> _Data section_:
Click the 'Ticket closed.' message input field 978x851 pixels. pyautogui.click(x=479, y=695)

==

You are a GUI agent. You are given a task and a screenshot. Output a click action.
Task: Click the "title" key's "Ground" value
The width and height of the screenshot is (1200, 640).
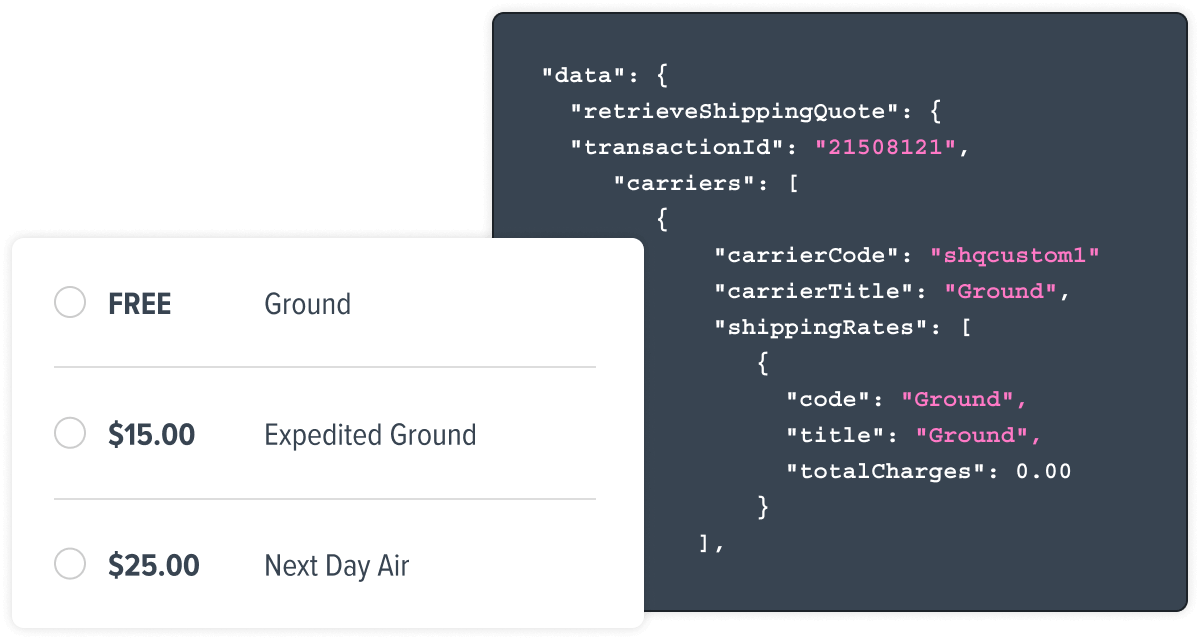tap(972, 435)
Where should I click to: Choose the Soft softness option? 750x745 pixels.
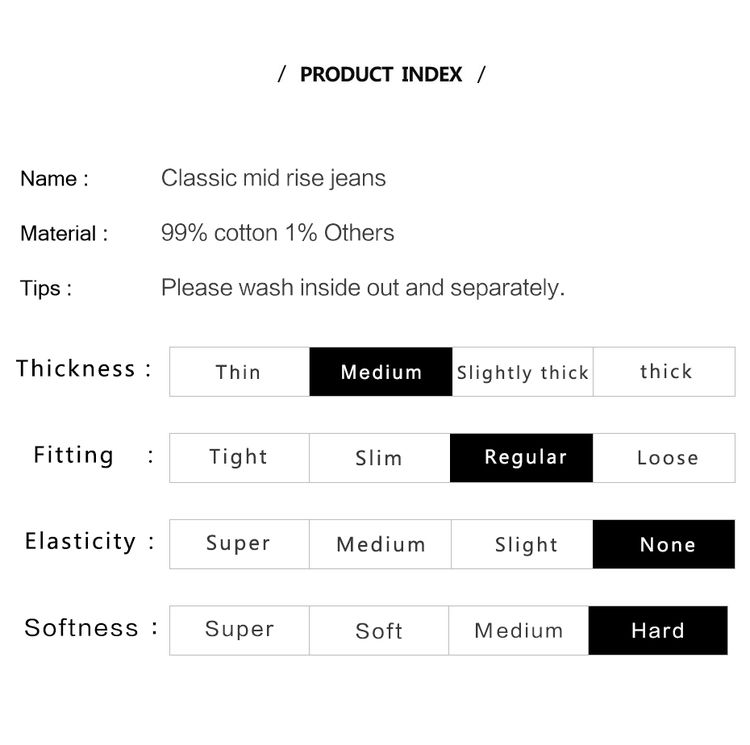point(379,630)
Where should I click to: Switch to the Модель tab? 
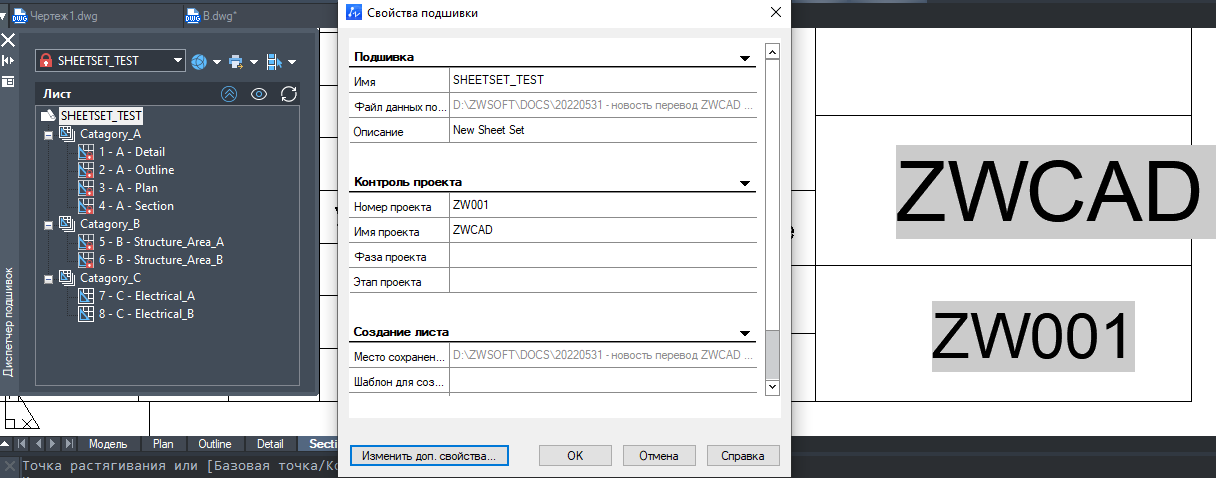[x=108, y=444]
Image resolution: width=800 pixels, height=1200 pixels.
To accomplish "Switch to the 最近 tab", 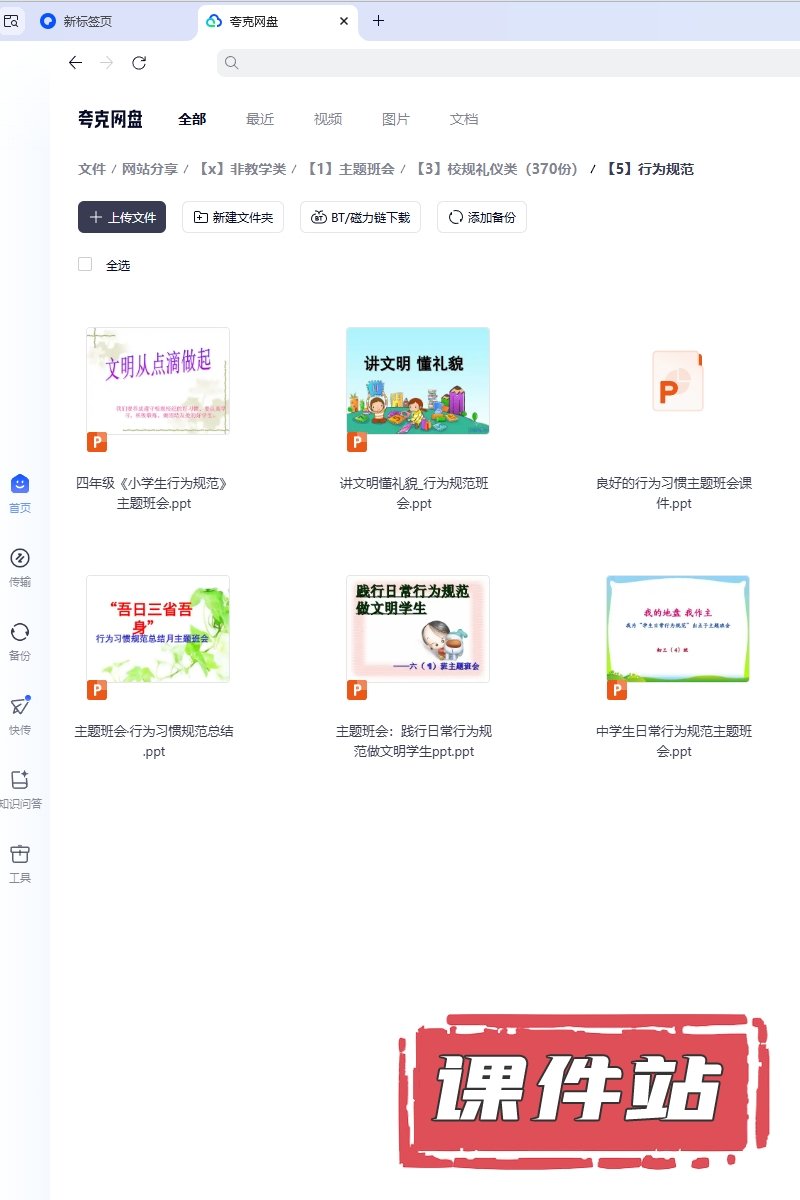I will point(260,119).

> _Exercise instructions_: Reproduce the stretch of data from the line containing "You are a GUI" through the line containing "point(379,630)", including both of those lines. Omit the pictures from your answer.

> _Task answer_:
You are a GUI agent. You are given a task and a screenshot. Output a click action.
Task: Click the "title" key's "Ground" value
The width and height of the screenshot is (1200, 640).
tap(972, 435)
Where should I click to: Choose the Soft softness option? 750x745 pixels.
point(379,630)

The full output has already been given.